Zanardi is especially excited to be starting his new season in an exciting new venue.
“It’s going to be fantastic racing in Monterrey,” he said. “There is no doubt that our series is popular in that country. Adrian (Fernandez) and Michel (Jourdain) have done a lot to increase that popularity. I really hope we can get a good result behind us. I think all the people in Mexico have been very supportive of me, in particular, whenever their heroes had problems. I’ve always heard they had the sympathy for me, maybe because our flags look very, very similar. I hope we can all have a good race. But certainly I hope I have a good race. Yes, we are all racing at a track we have never been before, but by the end of the first day of practice, it’ll be old news. The first day, the circuit will be really green. So it’ll be very easy to come in and want to make changes to the car that really aren’t necessary because the track is going to change continuously. So the key will be to take everything very slowly, very patiently.”
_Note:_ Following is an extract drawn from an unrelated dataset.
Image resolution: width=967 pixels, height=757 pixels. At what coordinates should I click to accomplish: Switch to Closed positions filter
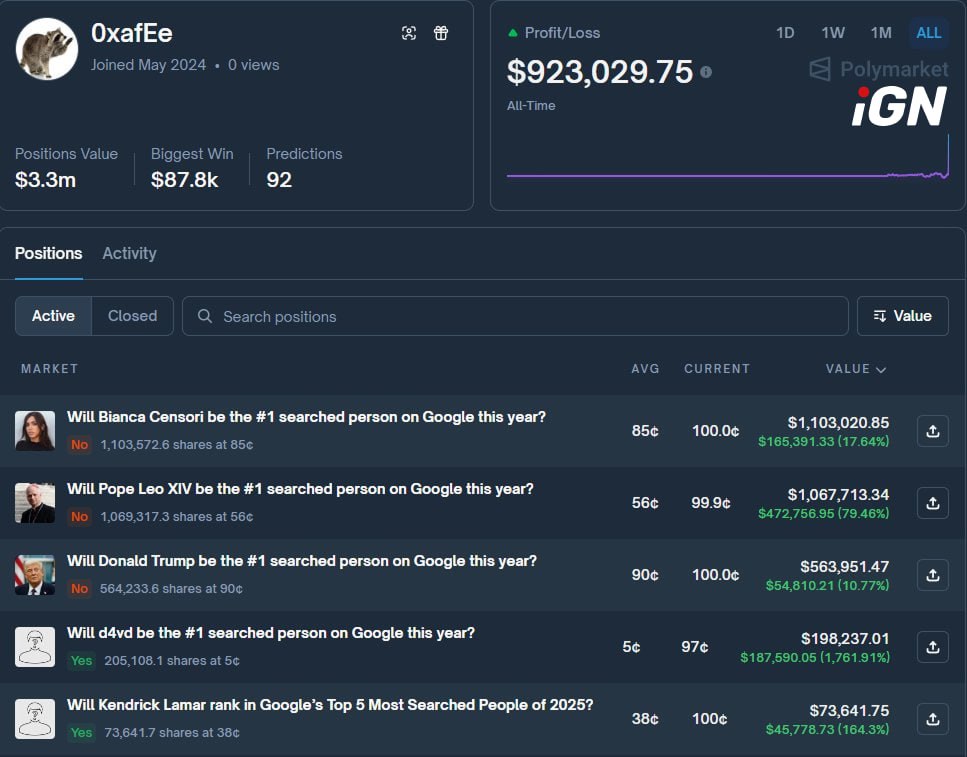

If coming to a brand new track with a brand new second team wasn’t enough, Kanaan and Zanardi have an additional uphill battle on their hands with CART’s new qualifying format, which this weekend divides the field into qualifying groups based on last year’s season-ending driver points standings. Kanaan and his Mercedes-powered entry finished 19th overall after missing four of 20 events due to a midseason qualifying accident, and Zanardi did not race at all. Thus, both will be grouped in the lower half of the points-scoring competitors. At the remaining events this season, drivers will qualifying based on the current point standings entering each respective race weekend.
“That’s something I’m extremely unhappy about. I think it’s totally unfair what we’re going to have to do,” Nunn said. “It’s a totally new season, at a brand new track, for that matter. We’re grouped according to our points from the previous season. That has absolutely nothing to do with this coming race weekend. As far as I’m concerned, the results from one racing weekend to the next should have absolutely no bearing on each other. It’s like somebody who won the Olympics four years ago getting an automatic advantage at the next Olympics when it should really be a totally clean sheet of paper. I’m not looking to gain an advantage over everybody that way, but I especially don’t want to be at a disadvantage, either. What if we happen to have the good fortune of being the fastest two cars on the track in practice on Friday, and on Saturday morning? We’ll still have to qualify in the slower group on Saturday. And if we happen to be the fastest car in our qualifying group on Saturday, the other group goes next and the track is only going to get better and better for the guys in the fast group. So we could end up starting way down in the order, regardless. That’s just not fair.”
Practice begins Friday at Monterrey’s Fundidora Park with qualifying set for Saturday afternoon. Race time is 4 p.m. EST with a live broadcast set for ABC-TV.